As alimony attorneys in the Denver area, we try to take the "gray" out of the equation by formulating general rules of thumb to go by. We also try to obtain an educated feel for each judge in terms of how he or she may view alimony. With multiple counties in the Denver area, alimony rulings can vary. A judge in an Arapahoe County divorce may rule entirely differently from a judge in Jefferson County. Each case is truly individual, though general assumptions can help you gain a better idea of what to expect.Types of Alimony: Contractual & Court-Ordered
In terms of maintenance at the time of decree, there are generally two types of alimony: contractual/non-modifiable or court- ordered. If your divorce case ultimately ends up being resolved by a hearing in front of a judge, that judge will enter an order indicating a specific amount of alimony for usually a specific amount of time. If alimony is decided by the judge, the court retains jurisdiction to modify the alimony award should circumstances change significantly, pursuant to C.R.S. 14-10-122. With contractual/non-modifiable alimony, the parties generally agree to a specific amount and duration, and usually agree that the court is divested of jurisdiction to modify. Our legal team will help you determine if your case is an alimony case, what is fair to you, and whether contractual or court ordered alimony best suits your financial situation.

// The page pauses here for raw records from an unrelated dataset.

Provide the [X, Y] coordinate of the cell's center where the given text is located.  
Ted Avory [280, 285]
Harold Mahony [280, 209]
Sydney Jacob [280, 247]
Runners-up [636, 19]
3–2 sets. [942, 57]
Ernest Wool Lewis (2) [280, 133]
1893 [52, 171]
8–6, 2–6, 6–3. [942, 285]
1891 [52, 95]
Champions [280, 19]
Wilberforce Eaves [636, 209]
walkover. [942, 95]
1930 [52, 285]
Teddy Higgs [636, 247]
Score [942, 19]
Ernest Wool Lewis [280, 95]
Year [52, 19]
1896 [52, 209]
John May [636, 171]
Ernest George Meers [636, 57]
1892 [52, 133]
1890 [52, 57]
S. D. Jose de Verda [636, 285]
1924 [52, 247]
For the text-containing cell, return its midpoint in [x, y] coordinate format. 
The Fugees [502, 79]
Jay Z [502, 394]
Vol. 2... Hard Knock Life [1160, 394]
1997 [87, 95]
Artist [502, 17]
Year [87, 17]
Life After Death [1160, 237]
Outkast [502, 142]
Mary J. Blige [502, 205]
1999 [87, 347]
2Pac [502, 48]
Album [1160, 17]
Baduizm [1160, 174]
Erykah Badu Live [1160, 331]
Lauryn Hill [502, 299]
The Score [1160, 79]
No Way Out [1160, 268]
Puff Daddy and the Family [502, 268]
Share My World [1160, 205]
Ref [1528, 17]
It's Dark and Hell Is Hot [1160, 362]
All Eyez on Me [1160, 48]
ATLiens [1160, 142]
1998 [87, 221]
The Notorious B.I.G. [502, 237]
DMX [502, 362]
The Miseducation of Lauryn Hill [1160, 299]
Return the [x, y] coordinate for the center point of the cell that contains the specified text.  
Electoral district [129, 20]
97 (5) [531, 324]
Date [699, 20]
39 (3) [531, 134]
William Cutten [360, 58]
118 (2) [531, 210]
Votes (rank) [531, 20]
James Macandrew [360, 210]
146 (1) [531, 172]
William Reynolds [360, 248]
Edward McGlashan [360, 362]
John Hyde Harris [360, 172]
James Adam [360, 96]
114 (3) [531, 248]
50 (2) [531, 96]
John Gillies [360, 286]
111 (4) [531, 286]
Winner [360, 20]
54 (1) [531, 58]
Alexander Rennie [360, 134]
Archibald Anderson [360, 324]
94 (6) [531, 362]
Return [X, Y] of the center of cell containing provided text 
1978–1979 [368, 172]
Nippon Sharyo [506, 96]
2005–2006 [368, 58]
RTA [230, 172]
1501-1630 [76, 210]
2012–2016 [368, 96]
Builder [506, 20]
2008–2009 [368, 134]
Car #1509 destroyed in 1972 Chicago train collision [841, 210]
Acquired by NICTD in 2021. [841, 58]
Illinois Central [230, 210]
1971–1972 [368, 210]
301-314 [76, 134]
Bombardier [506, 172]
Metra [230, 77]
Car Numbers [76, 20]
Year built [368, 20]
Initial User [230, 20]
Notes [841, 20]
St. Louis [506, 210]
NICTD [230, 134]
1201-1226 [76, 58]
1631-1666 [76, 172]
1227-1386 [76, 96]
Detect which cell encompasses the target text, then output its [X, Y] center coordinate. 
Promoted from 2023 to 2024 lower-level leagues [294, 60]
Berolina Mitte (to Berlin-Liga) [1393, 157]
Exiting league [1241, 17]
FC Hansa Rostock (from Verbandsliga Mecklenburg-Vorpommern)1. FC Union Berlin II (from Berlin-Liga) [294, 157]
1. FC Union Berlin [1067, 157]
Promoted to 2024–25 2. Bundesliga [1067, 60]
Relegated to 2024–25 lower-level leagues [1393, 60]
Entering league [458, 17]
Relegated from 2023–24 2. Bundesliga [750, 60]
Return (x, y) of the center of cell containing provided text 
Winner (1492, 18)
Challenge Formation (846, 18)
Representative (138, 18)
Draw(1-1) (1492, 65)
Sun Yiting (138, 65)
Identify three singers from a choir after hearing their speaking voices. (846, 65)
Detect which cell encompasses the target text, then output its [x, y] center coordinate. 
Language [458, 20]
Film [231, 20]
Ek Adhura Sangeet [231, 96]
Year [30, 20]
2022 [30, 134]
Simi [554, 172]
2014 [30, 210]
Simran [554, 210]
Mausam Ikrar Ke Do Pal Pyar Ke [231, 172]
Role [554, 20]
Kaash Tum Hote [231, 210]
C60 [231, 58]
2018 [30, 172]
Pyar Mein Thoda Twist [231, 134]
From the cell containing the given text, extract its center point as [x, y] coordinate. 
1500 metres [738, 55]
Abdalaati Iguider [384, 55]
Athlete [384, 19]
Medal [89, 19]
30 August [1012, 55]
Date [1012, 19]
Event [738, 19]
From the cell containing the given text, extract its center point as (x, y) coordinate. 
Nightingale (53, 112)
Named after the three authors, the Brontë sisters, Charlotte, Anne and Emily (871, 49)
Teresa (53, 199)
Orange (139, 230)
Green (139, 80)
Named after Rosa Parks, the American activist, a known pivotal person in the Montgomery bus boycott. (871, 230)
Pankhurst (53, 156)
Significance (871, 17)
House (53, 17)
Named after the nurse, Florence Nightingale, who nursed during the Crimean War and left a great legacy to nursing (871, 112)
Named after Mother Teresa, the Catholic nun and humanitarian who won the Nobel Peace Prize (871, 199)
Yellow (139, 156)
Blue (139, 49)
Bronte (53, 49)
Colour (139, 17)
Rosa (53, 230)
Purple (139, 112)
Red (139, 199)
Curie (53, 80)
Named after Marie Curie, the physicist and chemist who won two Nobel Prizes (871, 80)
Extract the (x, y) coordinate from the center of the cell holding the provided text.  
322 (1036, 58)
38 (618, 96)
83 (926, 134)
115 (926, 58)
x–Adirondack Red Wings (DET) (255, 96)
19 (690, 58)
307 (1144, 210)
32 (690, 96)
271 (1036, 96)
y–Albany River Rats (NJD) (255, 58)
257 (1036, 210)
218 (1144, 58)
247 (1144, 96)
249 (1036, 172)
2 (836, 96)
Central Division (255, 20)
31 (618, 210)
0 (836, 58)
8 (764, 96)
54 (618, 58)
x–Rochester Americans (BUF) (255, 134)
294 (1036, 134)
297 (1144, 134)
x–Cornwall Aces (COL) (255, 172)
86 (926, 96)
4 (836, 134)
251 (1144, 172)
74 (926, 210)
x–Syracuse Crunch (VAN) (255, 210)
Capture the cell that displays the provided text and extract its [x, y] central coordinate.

You should also be aware of the following:
- In Colorado, once alimony is waived, that waiver is forever. Thus, one should be certain before waiving the right to receive maintenance, as he or she will be precluded from returning to court to seek it at a later date.
- Alimony generally ceases with the death of either party or remarriage of the recipient.
- In most instances, alimony is tax deductible to the payer and counts as income to the recipient for tax purposes.
Our attorneys can assist you with assessing and litigating the alimony aspects of your divorce case. This will include a thorough analysis of your financial situation, mapped up with the statutory factors indicated above. We can also determine whether an occupational evaluator or other expert is needed regarding the issues of alimony and your spouse’s income potential. We can readily help with securing the support you need or defending against an unreasonable alimony request. Our attorneys understand that your ability to make it financially hinges on the outcome of your divorce case and orders regarding alimony.